Drlee wrote:4. It is a clear attempt to classify all forms of relief as a one-size-fits-all solution. It encourages the reader to consider, for example, food stamps, Aid to Families with Dependent Children and Medicare as all the same thing serving the same purpose. They are not and they do not.
Some may do that, but the question here is whether or not subsidizing a behavior will lead to that behavior's increase. This is incontrivertable irrespective of questions of policy.
Drlee wrote:5. They ignore the fact that these programs are a powerful and direct subsidy to business. They frequently off-load the expense of health care, day care, and even daily living to the government when, if we really did have a free enterprise system, these expenses would naturally be covered by employers in the form of salaries consistent with filling all of these needs. The argument against a minimum wage on principle assumes that the marketplace imagines a robust middle class. While there are some of us posting here who remember when it did, it most decidedly does not now. (Enter a diatribe about immigration workplace enforcement here if you like positing that employers are simply not willing to pay the "going rate" for labor.)
"Naturally" as term here is a bit of a speculation; businesses would only provide such if there were a competitive necessity to do so. I don't really see how minimum wage is relevant either to this conversation as its not really a subsidy per say.
Drlee wrote:6. Never forget that these folks assume that the rural white guy I mentioned earlier, deprived of help and facing a nonexistent job market will take to the road in search of a job rather than take to the streets in search of a political solution. And that when the road takes him to Chicago where he arrives poor, moves into a poor neighborhood and challenges the inner city folks there already facing an underpaid or scarce job market he will exacerbate these problems spurring a response from the folks already struggling there. So looking at this issue, that poor, white country girl is no different economically from the poor, brown Guatemalan immigrant arriving at our Southern border. Will he not displace workers already there and drive down wages even further. The factory down the road now having to applicants for the same job both of which have the further problem of no public aid to give them options for education, training and relocation? (I have a sore side today so please do not consider private charity as a solution. It is not and never will be.)
What an interesting and irrelevant rant.
Drlee wrote:So I do not reject the "tables, facts and figures" as inaccurate representations of what they set out to prove. Rather I consider them so shallow as to be useless in the debate at all.

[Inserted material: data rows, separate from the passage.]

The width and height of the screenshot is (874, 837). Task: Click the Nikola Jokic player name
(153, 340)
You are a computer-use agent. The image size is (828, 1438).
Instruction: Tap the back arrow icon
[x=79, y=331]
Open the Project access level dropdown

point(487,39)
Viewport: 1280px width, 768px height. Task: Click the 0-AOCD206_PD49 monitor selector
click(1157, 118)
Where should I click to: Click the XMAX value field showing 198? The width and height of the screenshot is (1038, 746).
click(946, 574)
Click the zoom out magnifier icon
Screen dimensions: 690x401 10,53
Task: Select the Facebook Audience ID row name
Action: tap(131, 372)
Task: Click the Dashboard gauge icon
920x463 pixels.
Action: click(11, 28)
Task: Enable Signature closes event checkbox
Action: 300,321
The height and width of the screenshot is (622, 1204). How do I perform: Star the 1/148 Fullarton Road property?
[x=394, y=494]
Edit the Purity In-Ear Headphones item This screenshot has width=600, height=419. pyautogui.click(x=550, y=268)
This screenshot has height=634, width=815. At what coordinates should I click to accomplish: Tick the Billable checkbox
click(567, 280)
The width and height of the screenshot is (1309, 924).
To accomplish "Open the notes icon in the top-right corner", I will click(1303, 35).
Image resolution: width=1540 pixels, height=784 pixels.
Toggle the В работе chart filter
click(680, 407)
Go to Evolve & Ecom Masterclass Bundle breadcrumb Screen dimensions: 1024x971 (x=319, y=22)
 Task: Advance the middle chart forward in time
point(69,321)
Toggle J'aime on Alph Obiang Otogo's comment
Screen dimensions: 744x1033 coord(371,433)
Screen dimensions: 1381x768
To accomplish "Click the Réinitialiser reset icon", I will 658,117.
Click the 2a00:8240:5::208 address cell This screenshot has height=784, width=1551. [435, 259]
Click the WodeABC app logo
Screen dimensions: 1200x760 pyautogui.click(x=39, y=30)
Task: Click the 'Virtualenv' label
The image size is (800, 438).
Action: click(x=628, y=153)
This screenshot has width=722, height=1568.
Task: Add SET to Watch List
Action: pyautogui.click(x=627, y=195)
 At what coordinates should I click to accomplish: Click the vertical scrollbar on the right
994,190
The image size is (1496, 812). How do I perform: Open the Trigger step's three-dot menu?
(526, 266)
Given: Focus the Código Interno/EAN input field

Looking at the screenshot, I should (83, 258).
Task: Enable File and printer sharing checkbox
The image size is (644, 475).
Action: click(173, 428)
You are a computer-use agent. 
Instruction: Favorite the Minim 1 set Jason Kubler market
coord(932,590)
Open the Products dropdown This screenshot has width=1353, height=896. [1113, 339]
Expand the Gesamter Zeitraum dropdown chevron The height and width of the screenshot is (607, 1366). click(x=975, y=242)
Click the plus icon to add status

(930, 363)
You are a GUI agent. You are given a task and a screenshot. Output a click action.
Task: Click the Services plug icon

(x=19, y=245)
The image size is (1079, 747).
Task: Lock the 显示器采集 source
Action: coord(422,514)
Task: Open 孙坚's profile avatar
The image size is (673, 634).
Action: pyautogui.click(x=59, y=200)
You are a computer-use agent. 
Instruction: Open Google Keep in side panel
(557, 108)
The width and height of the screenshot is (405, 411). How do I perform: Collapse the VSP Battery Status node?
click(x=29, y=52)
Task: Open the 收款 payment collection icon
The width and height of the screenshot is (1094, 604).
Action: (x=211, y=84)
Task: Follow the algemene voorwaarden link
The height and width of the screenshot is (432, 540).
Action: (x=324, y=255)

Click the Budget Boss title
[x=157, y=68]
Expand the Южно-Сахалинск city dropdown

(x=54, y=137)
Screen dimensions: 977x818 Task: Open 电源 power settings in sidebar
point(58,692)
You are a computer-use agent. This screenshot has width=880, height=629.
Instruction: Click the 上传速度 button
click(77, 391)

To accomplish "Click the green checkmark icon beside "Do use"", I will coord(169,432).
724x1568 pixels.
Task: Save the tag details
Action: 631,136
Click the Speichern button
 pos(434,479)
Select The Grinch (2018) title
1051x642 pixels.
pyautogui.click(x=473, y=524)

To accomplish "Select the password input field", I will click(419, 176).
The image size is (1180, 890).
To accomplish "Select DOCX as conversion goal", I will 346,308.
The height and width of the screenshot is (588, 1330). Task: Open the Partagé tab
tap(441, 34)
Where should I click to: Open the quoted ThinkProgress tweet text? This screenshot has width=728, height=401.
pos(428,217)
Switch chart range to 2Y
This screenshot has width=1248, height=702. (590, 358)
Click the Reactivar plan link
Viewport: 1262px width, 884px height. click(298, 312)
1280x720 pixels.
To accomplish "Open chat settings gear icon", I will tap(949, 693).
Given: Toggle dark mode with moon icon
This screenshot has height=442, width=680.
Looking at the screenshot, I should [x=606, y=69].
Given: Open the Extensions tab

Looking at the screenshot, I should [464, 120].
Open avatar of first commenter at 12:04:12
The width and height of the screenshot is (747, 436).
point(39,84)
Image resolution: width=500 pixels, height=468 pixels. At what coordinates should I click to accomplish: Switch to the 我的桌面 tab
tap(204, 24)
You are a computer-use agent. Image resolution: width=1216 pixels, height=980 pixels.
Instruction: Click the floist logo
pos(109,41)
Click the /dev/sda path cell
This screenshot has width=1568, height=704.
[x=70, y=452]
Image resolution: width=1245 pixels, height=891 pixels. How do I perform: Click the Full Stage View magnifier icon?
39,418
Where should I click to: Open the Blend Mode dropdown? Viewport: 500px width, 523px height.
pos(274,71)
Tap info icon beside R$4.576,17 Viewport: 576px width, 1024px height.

Well of course you would! Your entire speculation as to what I am setting out to prove is false to the point of slanderous libel and based soley on presumption. However, if you actually read what people such as myself were purporting to use the data to prove, you would see no such boogeymen behind this poster.
Do subsidises for a behavior promote or lead to an increase in that behavior? Yes.
This is my only claim and the stats can be used fairly in support of that claim and they have been.